■ The task ■
The expected output is an exact restatement of all the records.

Dataset entries
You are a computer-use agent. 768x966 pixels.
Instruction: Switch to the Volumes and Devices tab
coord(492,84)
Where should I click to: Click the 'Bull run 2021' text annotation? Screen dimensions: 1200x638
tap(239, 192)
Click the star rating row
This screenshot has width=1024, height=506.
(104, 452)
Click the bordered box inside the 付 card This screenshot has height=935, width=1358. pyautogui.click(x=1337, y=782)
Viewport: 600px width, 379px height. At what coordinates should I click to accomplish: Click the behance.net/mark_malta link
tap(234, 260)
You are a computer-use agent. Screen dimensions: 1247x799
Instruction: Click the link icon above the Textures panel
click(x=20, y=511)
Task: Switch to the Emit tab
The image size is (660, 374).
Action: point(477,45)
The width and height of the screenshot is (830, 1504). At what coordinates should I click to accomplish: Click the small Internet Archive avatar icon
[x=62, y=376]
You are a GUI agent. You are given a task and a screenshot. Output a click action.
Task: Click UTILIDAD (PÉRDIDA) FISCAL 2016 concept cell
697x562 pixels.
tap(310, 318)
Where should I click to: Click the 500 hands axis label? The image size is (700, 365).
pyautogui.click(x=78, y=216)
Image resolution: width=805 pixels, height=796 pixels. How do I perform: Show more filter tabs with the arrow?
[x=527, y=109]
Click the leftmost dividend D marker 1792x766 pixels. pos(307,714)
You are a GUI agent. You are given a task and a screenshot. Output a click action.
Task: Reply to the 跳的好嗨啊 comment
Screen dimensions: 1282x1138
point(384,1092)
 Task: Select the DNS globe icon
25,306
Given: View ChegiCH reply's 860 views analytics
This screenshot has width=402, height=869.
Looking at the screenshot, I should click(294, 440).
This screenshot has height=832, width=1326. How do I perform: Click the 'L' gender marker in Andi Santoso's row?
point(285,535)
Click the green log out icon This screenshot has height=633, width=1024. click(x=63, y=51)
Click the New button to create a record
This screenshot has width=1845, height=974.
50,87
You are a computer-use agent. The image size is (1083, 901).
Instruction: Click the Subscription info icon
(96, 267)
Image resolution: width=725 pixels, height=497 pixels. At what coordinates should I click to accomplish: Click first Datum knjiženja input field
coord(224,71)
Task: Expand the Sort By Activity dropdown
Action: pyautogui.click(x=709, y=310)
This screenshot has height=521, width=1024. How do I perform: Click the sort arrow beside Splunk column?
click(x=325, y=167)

■ Result of the exercise ■
You are a computer-use agent. 768x966 pixels.
Instruction: Switch to the Volumes and Devices tab
coord(492,84)
Where should I click to: Click the 'Bull run 2021' text annotation? Screen dimensions: 1200x638
tap(239, 192)
Click the star rating row
This screenshot has width=1024, height=506.
(104, 452)
Click the bordered box inside the 付 card This screenshot has height=935, width=1358. pyautogui.click(x=1337, y=782)
Viewport: 600px width, 379px height. At what coordinates should I click to accomplish: Click the behance.net/mark_malta link
tap(234, 260)
You are a computer-use agent. Screen dimensions: 1247x799
Instruction: Click the link icon above the Textures panel
click(x=20, y=511)
Task: Switch to the Emit tab
The image size is (660, 374).
Action: point(477,45)
The width and height of the screenshot is (830, 1504). At what coordinates should I click to accomplish: Click the small Internet Archive avatar icon
[x=62, y=376]
You are a GUI agent. You are given a task and a screenshot. Output a click action.
Task: Click UTILIDAD (PÉRDIDA) FISCAL 2016 concept cell
697x562 pixels.
tap(310, 318)
Where should I click to: Click the 500 hands axis label? The image size is (700, 365).
pyautogui.click(x=78, y=216)
Image resolution: width=805 pixels, height=796 pixels. How do I perform: Show more filter tabs with the arrow?
[x=527, y=109]
Click the leftmost dividend D marker 1792x766 pixels. pos(307,714)
You are a GUI agent. You are given a task and a screenshot. Output a click action.
Task: Reply to the 跳的好嗨啊 comment
Screen dimensions: 1282x1138
point(384,1092)
 Task: Select the DNS globe icon
25,306
Given: View ChegiCH reply's 860 views analytics
This screenshot has width=402, height=869.
Looking at the screenshot, I should click(294, 440).
This screenshot has height=832, width=1326. How do I perform: Click the 'L' gender marker in Andi Santoso's row?
point(285,535)
Click the green log out icon This screenshot has height=633, width=1024. click(x=63, y=51)
Click the New button to create a record
This screenshot has width=1845, height=974.
50,87
You are a computer-use agent. The image size is (1083, 901).
Instruction: Click the Subscription info icon
(96, 267)
Image resolution: width=725 pixels, height=497 pixels. At what coordinates should I click to accomplish: Click first Datum knjiženja input field
coord(224,71)
Task: Expand the Sort By Activity dropdown
Action: pyautogui.click(x=709, y=310)
This screenshot has height=521, width=1024. How do I perform: Click the sort arrow beside Splunk column?
click(x=325, y=167)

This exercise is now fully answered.